Bariatric Surgery the Preferred Treatment for Obese Diabetics

Internal Medicine World ReportOctober 2007
Volume 0
Issue 0

Disease Remission >4 Times Greater versus Conventional Therapy

Disease Remission >4 Times Greater versus Conventional Therapy

By Jill Stein

CHICAGO—Surgically induced weight loss provides significant benefits for the management of type 2 diabetes in obese patients compared with conventional therapy, researchers announced at the American Diabetes Association annual meeting.

The surgical procedure used in the study involved the placement of a laparoscopic adjustable gastric band (LAGB), known as bariatric surgery. This is the first randomized trial to compare bariatric surgery and conventional therapy in this patient population.

The data, reported by an Australian team, demonstrated weight loss, glycemic control, and diabetes remission rates with surgery that were superior to conventional therapies at 2-year follow-up.

"Based on our results, we believe that LAGB placement should be considered when planning a treatment program for obese subjects diagnosed with type 2 diabetes," said John B. Dixon, MBBS, senior research fellow and director of the Center for Obesity Research and Education at Monash University in Melbourne, Australia.

A total of 60 patients with a body mass index (BMI) >30 kg/m2 and < 40 kg/m2 with type 2 diabetes, diagnosed within the last 2 years, were randomized to a program of conventional diabetes therapy alone or conventional therapy plus LAGB placement to induce substantial weight loss.

The conventional program used the best available medical practice for treatment, education, and follow-up, with open access to a general physician, dietitian, and/or diabetes educator, and visits every 6 weeks throughout the 2-year study. All prescribed medications were selected by an experienced diabetologist. Lifestyle modifications were recommended to reduce the intake of energy and saturated fats and encourage a low-glycemic-index/high-fiber diet, physical activity (10,000 steps a day or 200 min/wk of moderate-intensity aerobic activity and resistance exercise), and a low-calorie diet. Medication was given, if appropriate.

Patients assigned to surgery participated in all aspects of the conventional therapy program. LABG placement (pars flaccida technique) was performed within 1 month of randomization.

The primary end point was the percent of patients achieving remission (exceptional glycemic control) of type 2 diabetes, defined as a fasting plasma glucose < 7.0 mmol/L in addition to hemoglobin (Hb) A1c < 6.2%, without oral hypoglycemic agents or insulin.

Overall, 29 of 30 patients in the surgical group and 26 of 30 in the conventional therapy group completed the trial.

At 2 years, surgical patients achieved a mean 20.7% weight loss compared with 1.7% for conventionally treated patients. "This represents a loss of 65% of excess weight in the surgical group compared with 6% in the conventional therapy group and a BMI reduction from 36.3 kg/m2 to 28.4 kg/m2 versus a reduction from 37.2 kg/m2 to 36.3 kg/m2 for the 2 groups, respectively," Dr Dixon noted.
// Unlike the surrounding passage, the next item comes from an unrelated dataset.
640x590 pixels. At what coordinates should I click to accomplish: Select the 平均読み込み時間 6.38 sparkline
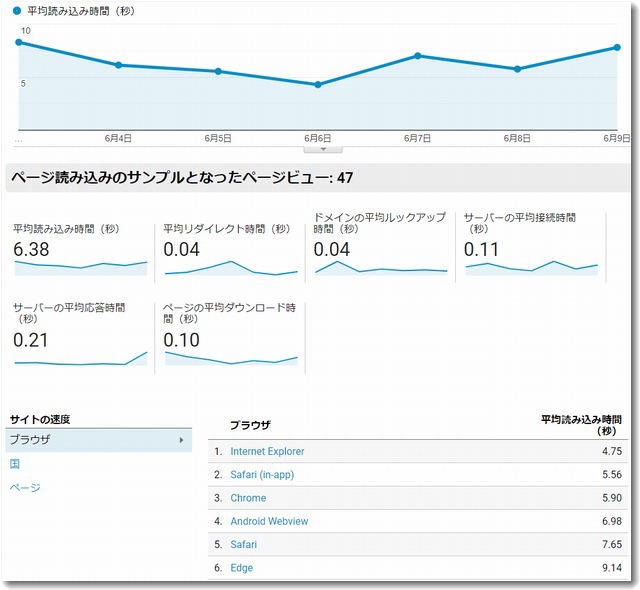pyautogui.click(x=80, y=267)
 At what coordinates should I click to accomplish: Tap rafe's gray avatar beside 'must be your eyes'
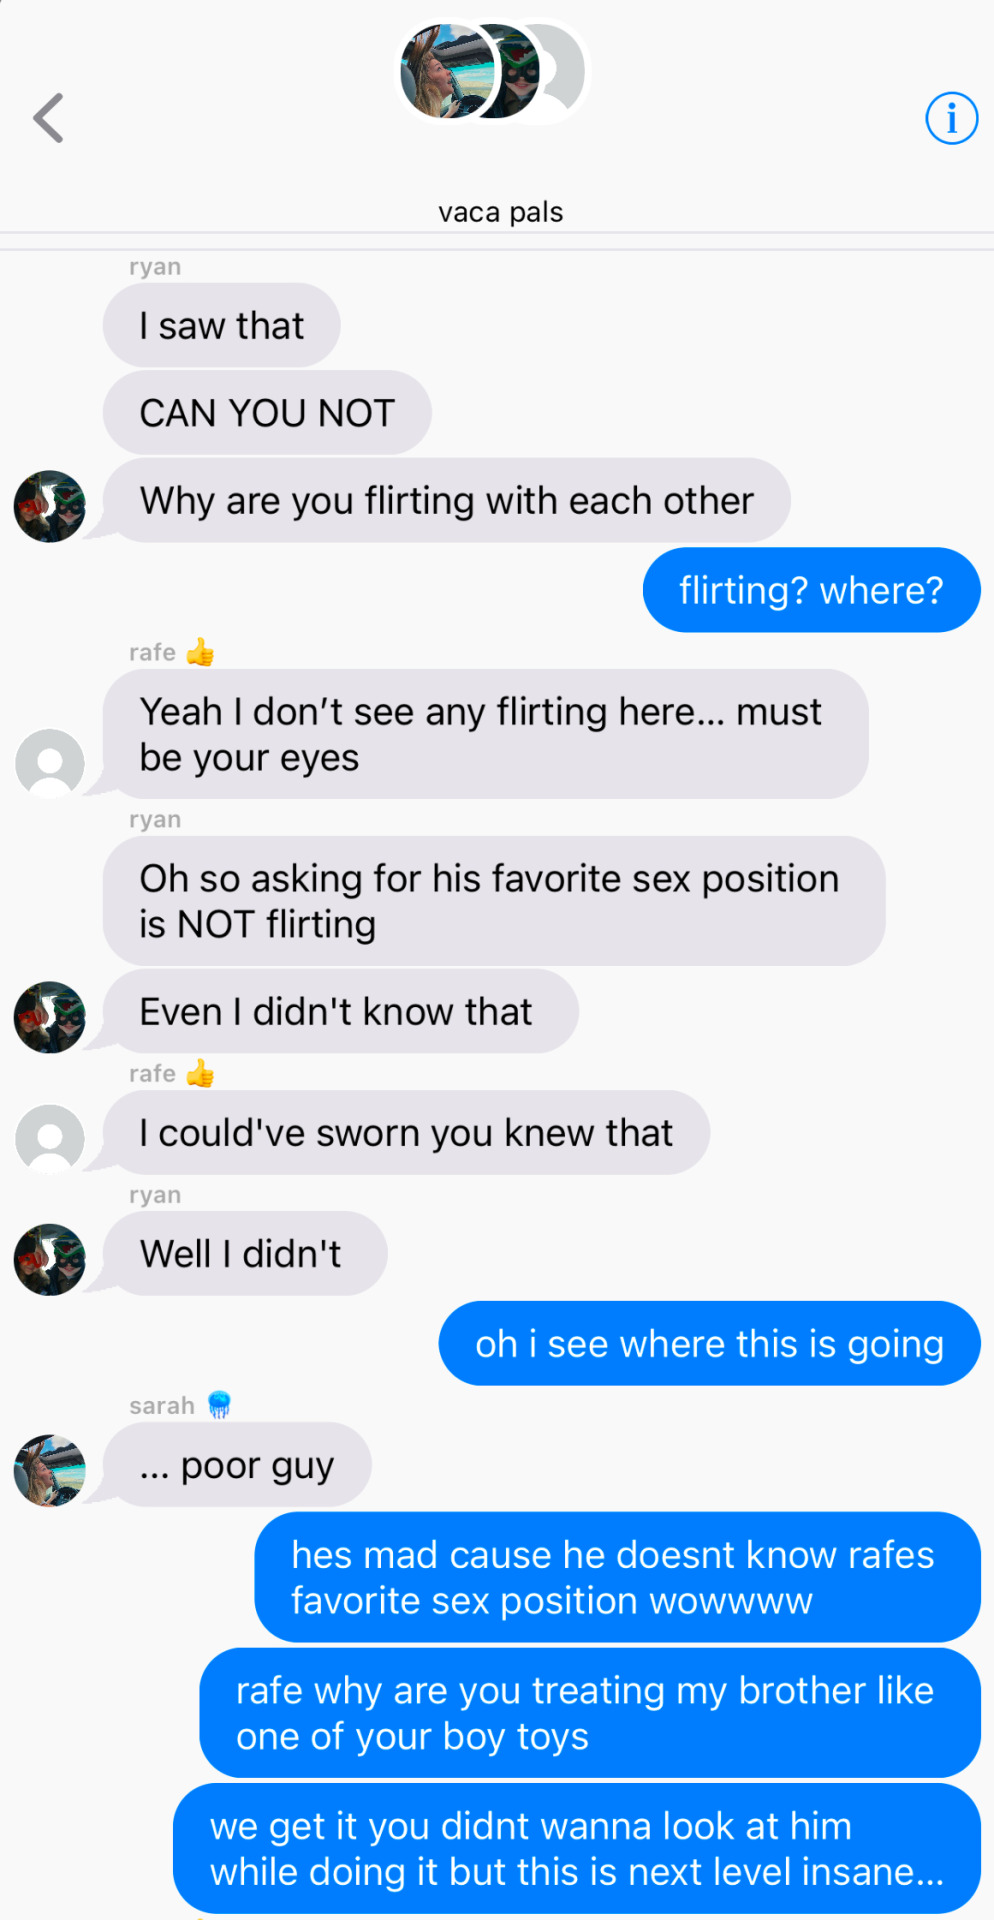tap(49, 764)
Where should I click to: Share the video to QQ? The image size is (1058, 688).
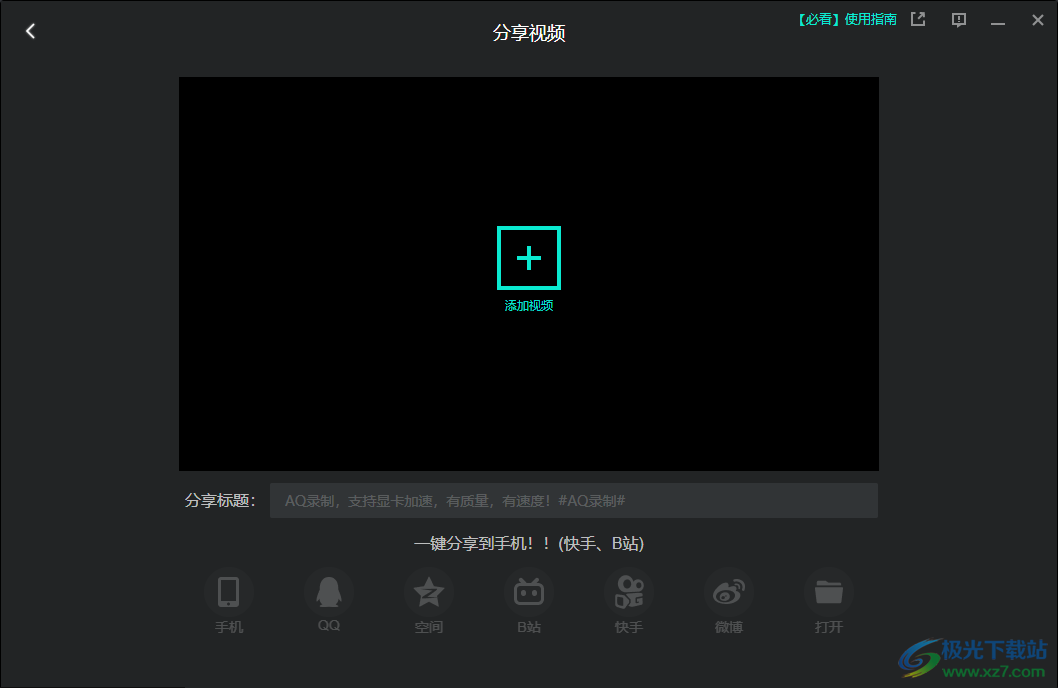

The remission rate was 76% in the surgery group and 15% in the conventional therapy group.

The percent reduction in HbA1c was 4 times greater in the surgical group than in the conventional group.

Significant reductions in the use of oral hypoglycemic, antihypertensive, and lipid-lowering medications were also observed in the surgical group. No serious complications were reported in either group.

These results show that substantial weight loss induced by LAGB is associated with a significantly better outcome than standard therapy in obese patients with type 2 diabetes, Dr Dixon observed.

He added that the degree of weight loss appeared to be the major driver of glycemic improvement and diabetes remission in obese patients. "This finding has important implications, as it suggests that intensive weight-loss therapy may be an appropriate first-line in diabetes management," he said.


  • Recommend bariatric surgery in addition to conventional glycemic control therapy for diabetic patients who are obese.
  • Superior weight loss, glycemic control, and diabetes remission were seen with surgery compared with conventional therapy at 2 years after surgery.
  • Diabetes remission rate was >4 times greater with surgery: 76% in surgically treated patients compared with 15% in those assigned to conventional therapy.